From the technical perspective, there are a few problems to be overcome in retinal gene therapy. Most preclinical efficacy studies are conducted in rodent models which may not recapitulate the disease pathology and progression in humans. In addition, extrapolating preclinical results to clinical trials may not always be reliable due to the differences between rodent and human retinal anatomy. To account for these issues, vector biodistribution studies in NHPs and efficacy studies using patients’ iPSC derived retinal organoids would be helpful. As previously mentioned, a single conventional AAV vector cannot deliver a DNA fragment larger than 5 kb, which has hindered gene replacement for a number of IRDs with large disease-causing genes. Although the dual AAV approach is an option, the transduction efficiency is usually too low to achieve meaningful therapeutic effects; therefore, novel methods for more efficient delivery of large genes are needed. Another reason these methods are needed is for the purposes of CRISPR genome editing technology. Although shorter Cas variants and orthologues have been identified, in vivo applications of a few newly emerged CRISPR-based techniques, including base editing and prime editing, are unlikely to succeed without a viable large gene delivery system. Indeed, better vectors are constantly in demand. No vector used in any retinal gene therapy clinical trial was designed to precisely control the expression level of the transgene. In addition, inflammation or immune response usually occurs following vector administration, especially after intravitreal injection. Thus, the goals of novel vector development should be toward designing a vector with more potent gene transfer, less immunogenicity in the eye, and controllable gene expression to ensure safety, efficacy, and specificity.

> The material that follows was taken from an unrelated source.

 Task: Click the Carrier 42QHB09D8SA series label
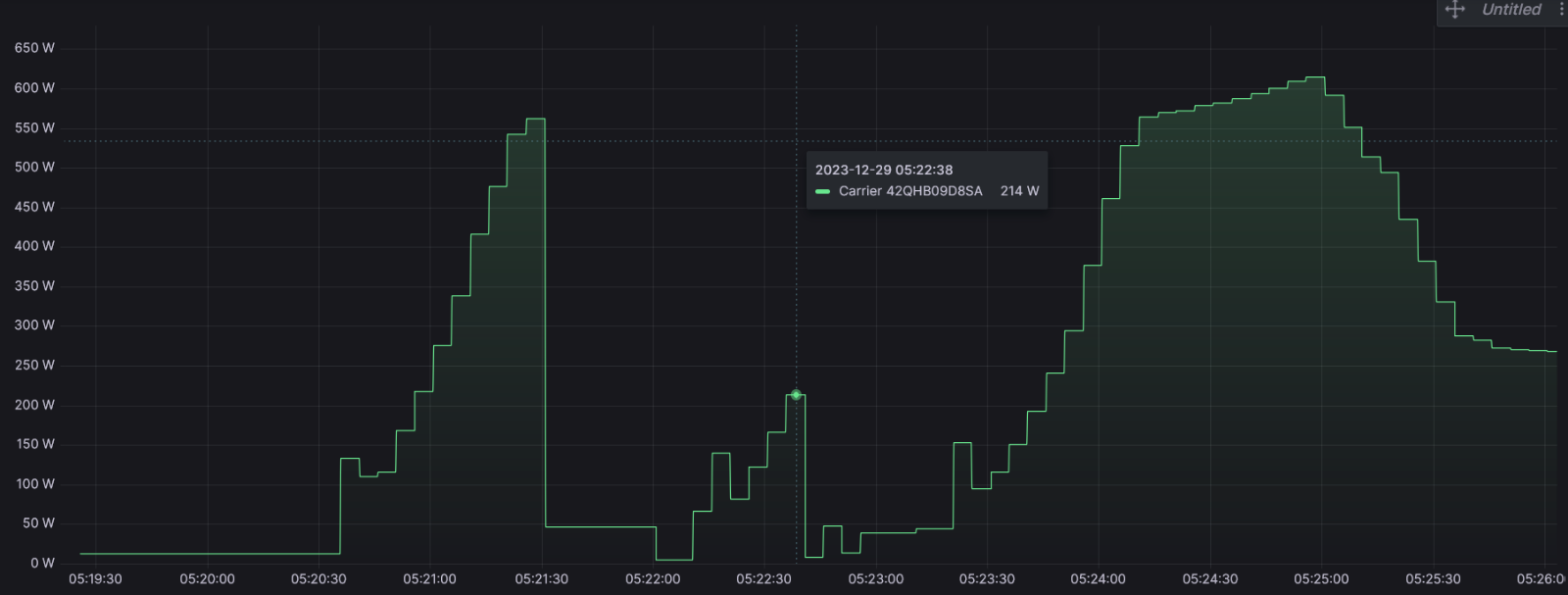(x=910, y=191)
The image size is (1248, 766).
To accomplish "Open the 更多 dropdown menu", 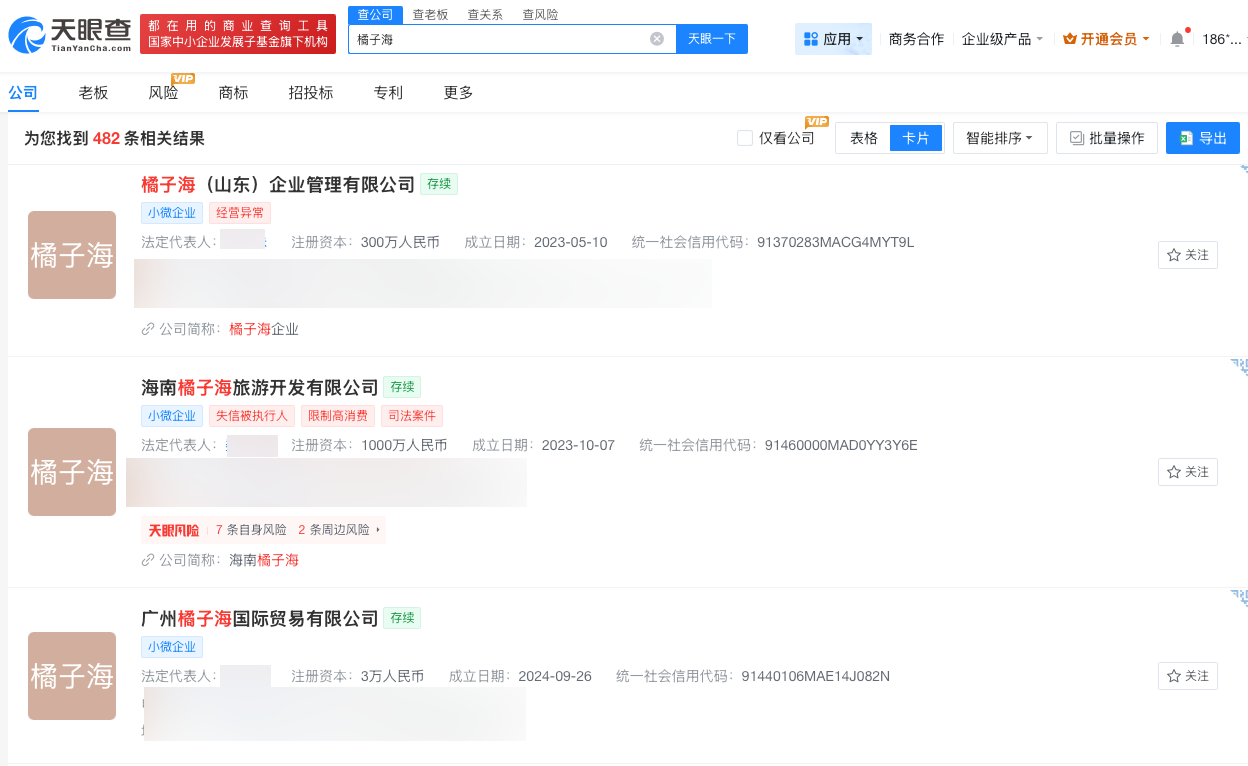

After three decades of ups and downs, gene therapy has now entered an exciting era in which retinal gene therapy is at the forefront of the field. With more and more disease-causing genes identified and disease mechanisms elucidated, combined with rapid advancements in gene transfer and genome editing technology, gene therapy may become a leading choice for the treatment of a large variety of inherited and acquired retinal diseases. However, this is not an easy task and requires the combined efforts of patients, scientists, clinicians, industry and regulatory agencies.